I'm not talking about if someone visits a therapist or takes a mental health medication. Many, many productive members of society do these things on a regular basis. But this fellow had a full break with reality, and shot an object that he, at the time, thought was something else. He didn't shoot a speaker in anger, he shot a psychotic apparition. That is the reality of psychosis. We can "excuse" a change in medication, and it may be valid, but we don't actually know this for fact. He could have just as easily shot his wife or a responding LEO, believing at the time it was something else during his break from reality.
Carrying a gun is a right. But it also in turn carries a social responsibility. As a society, we need to know when someone crosses that line from being a citizen with full rights vs a member of society (who no fault of their own) may suffer mental health issues that affect their ability to correctly and judisioulsy exercise their rights. Your rights stop at my nose, in other words.
Let us remember that mental health issues and psychotropic drugs have featured heavily in most recent mass shootings too.

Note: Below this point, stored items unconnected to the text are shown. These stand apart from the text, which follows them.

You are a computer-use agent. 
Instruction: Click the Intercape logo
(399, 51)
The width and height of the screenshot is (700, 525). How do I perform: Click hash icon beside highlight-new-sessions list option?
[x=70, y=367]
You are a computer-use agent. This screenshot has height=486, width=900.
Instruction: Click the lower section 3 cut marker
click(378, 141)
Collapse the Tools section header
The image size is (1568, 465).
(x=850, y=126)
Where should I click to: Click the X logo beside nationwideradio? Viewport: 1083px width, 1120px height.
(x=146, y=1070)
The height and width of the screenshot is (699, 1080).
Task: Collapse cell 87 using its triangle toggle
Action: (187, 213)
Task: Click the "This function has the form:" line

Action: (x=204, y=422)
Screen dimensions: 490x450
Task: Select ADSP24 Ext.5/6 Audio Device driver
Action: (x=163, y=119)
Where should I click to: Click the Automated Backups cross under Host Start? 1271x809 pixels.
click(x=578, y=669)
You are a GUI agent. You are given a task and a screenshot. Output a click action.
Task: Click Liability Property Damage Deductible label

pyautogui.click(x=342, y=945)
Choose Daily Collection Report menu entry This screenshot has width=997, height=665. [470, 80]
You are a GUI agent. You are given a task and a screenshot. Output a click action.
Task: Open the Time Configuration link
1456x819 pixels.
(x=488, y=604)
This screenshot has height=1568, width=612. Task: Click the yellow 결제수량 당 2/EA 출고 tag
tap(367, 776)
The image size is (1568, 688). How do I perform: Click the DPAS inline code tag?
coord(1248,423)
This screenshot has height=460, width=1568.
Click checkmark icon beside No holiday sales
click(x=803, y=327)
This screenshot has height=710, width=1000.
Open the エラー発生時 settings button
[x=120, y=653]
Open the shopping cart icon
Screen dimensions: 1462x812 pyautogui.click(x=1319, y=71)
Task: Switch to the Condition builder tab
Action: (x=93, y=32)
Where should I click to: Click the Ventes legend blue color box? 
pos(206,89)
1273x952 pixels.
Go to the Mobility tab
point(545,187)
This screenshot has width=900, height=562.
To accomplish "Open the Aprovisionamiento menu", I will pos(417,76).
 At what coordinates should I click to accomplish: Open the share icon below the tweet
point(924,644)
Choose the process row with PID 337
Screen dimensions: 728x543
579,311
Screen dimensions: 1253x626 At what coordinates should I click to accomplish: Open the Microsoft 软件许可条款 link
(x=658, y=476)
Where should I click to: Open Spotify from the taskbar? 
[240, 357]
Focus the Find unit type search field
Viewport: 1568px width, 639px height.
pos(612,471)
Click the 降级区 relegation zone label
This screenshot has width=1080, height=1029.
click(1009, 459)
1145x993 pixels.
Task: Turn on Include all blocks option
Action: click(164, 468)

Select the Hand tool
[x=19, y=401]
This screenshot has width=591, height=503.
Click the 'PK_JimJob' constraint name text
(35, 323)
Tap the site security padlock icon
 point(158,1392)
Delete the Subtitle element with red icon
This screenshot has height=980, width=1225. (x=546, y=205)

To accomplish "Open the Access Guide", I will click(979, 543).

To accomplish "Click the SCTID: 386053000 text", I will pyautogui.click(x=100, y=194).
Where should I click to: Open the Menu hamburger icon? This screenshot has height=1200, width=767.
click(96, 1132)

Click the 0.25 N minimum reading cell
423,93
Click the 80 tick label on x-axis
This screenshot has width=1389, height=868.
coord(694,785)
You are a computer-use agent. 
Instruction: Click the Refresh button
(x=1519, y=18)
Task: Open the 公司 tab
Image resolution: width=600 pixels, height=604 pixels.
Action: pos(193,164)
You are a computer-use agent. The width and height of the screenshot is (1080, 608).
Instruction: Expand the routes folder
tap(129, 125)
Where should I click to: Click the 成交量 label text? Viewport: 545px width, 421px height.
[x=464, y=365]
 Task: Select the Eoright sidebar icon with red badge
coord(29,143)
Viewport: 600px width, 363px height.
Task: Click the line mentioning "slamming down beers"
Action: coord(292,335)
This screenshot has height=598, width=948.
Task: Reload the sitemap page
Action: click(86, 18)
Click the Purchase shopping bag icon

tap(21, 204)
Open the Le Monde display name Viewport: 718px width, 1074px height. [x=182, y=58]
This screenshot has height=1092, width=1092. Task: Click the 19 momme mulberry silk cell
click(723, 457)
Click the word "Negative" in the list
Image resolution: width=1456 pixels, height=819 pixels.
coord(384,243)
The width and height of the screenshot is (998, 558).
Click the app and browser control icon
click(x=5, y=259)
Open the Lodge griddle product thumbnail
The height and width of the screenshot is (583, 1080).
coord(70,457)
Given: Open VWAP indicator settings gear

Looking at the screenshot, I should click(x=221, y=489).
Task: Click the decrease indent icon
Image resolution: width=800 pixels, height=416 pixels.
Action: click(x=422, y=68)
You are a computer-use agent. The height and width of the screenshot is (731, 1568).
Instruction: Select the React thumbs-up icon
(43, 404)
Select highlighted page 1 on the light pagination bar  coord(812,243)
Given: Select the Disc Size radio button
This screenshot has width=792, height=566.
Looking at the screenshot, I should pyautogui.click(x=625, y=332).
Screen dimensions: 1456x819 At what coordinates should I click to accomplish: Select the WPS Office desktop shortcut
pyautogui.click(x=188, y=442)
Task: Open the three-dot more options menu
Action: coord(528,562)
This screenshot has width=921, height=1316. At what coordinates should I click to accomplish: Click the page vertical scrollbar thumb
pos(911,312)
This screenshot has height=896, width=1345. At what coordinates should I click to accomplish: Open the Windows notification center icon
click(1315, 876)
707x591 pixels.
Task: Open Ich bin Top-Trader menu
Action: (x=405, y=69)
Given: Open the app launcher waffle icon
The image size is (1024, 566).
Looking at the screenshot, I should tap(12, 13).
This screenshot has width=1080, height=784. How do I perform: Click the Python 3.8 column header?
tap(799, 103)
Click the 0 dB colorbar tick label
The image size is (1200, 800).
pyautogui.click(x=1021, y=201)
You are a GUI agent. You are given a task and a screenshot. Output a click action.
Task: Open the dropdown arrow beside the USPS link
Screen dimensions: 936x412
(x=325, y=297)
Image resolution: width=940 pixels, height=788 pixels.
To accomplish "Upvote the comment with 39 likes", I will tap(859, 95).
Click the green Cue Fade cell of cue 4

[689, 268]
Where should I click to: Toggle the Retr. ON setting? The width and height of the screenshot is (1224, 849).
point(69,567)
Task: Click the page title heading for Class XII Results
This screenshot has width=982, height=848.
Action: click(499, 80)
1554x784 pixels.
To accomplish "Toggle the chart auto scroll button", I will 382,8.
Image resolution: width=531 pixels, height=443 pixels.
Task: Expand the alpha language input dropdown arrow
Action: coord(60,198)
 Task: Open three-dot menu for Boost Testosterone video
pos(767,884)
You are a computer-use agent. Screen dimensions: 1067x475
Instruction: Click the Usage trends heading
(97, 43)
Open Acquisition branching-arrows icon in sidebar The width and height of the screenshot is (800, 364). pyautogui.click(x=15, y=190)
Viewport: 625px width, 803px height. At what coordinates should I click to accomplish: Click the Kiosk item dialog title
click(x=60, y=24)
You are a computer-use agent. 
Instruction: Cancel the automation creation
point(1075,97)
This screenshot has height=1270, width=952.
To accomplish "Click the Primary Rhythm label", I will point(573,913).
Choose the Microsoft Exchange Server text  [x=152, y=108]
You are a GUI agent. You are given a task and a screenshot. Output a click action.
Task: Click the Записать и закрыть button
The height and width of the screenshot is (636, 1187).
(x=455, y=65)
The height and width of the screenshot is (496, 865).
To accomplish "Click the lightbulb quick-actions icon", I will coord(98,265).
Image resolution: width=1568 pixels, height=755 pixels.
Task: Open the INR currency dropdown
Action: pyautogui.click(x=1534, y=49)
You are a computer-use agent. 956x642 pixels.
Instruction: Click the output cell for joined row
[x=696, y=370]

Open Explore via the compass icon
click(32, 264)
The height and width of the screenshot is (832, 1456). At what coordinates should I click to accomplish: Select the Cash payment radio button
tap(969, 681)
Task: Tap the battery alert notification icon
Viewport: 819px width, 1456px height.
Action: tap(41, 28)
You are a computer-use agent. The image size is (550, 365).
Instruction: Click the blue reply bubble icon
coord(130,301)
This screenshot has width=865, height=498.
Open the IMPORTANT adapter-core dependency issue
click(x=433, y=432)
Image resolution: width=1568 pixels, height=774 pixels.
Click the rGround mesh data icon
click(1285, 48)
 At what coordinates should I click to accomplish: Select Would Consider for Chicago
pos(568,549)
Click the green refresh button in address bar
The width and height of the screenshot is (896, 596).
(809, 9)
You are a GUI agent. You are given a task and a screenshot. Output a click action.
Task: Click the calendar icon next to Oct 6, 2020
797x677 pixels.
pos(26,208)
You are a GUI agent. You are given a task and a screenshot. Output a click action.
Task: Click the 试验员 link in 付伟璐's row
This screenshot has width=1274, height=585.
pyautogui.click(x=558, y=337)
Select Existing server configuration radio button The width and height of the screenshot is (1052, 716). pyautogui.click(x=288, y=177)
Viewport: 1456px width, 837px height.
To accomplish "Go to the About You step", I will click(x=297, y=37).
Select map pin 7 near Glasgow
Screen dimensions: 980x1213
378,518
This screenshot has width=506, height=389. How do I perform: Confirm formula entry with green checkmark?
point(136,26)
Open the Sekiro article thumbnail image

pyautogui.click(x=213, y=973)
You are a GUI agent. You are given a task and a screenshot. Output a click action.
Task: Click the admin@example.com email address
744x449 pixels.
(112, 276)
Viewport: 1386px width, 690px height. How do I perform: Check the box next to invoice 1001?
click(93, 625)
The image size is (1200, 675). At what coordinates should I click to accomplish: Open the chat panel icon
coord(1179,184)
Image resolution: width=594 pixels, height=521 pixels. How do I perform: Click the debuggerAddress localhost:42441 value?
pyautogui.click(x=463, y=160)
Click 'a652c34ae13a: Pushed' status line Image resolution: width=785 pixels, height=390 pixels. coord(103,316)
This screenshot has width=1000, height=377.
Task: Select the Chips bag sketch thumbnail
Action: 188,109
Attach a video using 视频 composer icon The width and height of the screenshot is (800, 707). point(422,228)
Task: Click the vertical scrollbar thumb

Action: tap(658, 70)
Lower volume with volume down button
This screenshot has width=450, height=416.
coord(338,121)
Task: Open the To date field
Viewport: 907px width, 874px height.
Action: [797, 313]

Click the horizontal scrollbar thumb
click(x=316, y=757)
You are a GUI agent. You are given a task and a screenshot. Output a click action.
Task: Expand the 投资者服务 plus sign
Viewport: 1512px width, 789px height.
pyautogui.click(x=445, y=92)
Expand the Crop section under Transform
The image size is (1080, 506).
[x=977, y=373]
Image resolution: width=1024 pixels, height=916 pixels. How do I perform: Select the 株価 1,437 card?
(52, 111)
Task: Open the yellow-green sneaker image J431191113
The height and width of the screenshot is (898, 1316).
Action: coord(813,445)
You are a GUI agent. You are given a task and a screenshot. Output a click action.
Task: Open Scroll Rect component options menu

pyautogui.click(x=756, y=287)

Subject to due process, of course. He had a break with reality and used a gun highly improperly while in an alternate reality. In my mind, this meets the definition of not being fit to carry a firearm in society.
Personally, I'm not thinking I agree with him walking around with a concealed firearm.
Before anyone gets all up in arms (I understand this might be a contentious post), I'd ask you to carefully read this post and also consider your real/actual understanding of mental health issues in today's world.
How can we say he had a psychotic break ?? Do we have any evidence to support that ?? He claims to have no memory of events.
We are hearing a second or actually third hand account of the events. The family of the individual perhaps shared what he did with him, he has no recollection, and he related it to the OP.
But we do not and should not IMHO let a Sheriff decide on a whim to not lift a suspension of a CHL based on his "feelings" or "comfort"...again IMHO. The conditions are in the statutes...the sheriff should follow those.
I have met folks who suffered from delusions, one person it was apparently temporary, he said he was 3 stories up on a building working as a brick masons tender, he needed a tool down on the ground and the idea just came to him "hey why not fly down and get it".....his internal critic said "holy shirt NO, I can't fly, I'll die". Whatever meds a MD had talked him into taking he ended up off them and never had any similar things happen in a decade since.
A lady I knew she had delusions that the people at her current job were making themselves look people at a past job where she was fired....that condition she has not recovered from, she is still in the grips of delusions like that and the meds that help some but have side effects that many folks dislike.
If the sheriff has grounds he should REVOKE the CHL not suspend it with no end to the suspension.